The fact that the “recommendation” – which included mocking the drug as “horse de-wormer” – prompted hospitals and pharmacies to ban its use for COVID-19 doesn’t mean the FDA bears any responsibility, contended Isaac Belfer in a hearing in federal court in Texas.

“The cited statements were not directives. They were not mandatory. They were recommendations. They said what parties should do,” Belfer said November 1, The Epoch Times reported.

Attorneys for the physicians, who included Dr. Paul Marik, cited three online posts by the FDA, including a tweet, featuring a photo of a horse, saying: “You are not a horse. You are not a cow. Seriously, y’all. Stop it.”

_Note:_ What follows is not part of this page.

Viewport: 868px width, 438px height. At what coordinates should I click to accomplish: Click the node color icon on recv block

The tweet linked to an FDA web page titled “Why You Should Not Use Ivermectin to Treat or Prevent COVID-19.” On a separate page, the FDA stated: “Q: Should I take ivermectin to prevent or treat COVID-19? A: No.” A subsequent tweet said: “Hold your horses, y’all. Ivermectin may be trending, but it still isn’t authorized or approved to treat COVID-19.”

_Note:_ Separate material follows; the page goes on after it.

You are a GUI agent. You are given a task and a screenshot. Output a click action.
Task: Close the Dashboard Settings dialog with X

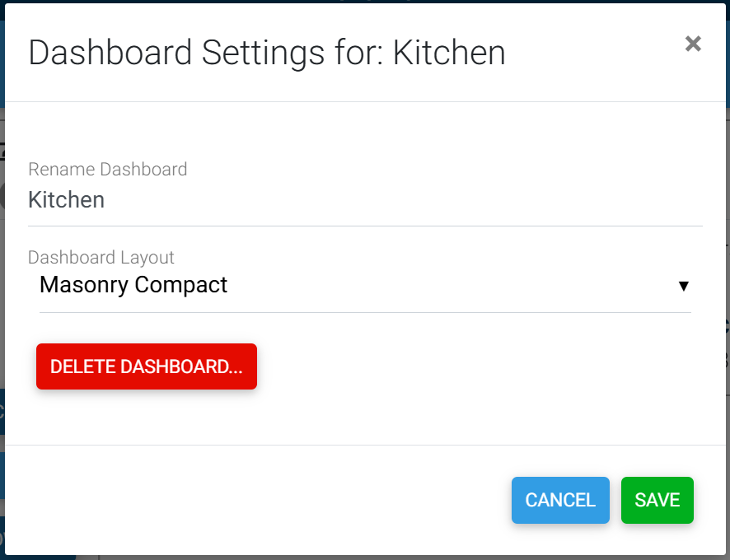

Ivermectin – which has been a safe and effective, Nobel prize-winning, FDA-approved treatment for many diseases – can be prescribed for COVID-19 by a physician “off label,” and 93 randomized controlled trials confirm the reported success of many physicians around the world.

The FDA’s attorney Belfer contended that the agency merely was declaring “why you should not take ivermectin to treat COVID-19.”

“They did not say you may not do it, you must not do it. They did not say it’s prohibited or it’s unlawful. They also did not say that doctors may not prescribe ivermectin.”

Belfer emphasized: “They use informal language, that is true. It’s conversational but not mandatory.”

However, an attorney for the physicians, Jared Kelson, told the court the FDA’s argument doesn’t explain the language it used: “Stop it. Stop it with the ivermectin.”

The FDA’s actions “clearly convey that this is not an acceptable way to treat these patients,” he argued.

Kelson said that if the government “is going to label ivermectin a horse medicine or a horse de-wormer and promulgate the idea that it is only for animals, then the natural correlation is that doctors who prescribe it are horse doctors or quack doctors, which has played out.”

The FDA, he said, has effectively maligned “a common drug that has been used for a very long time and has been dispensed in billions of doses.”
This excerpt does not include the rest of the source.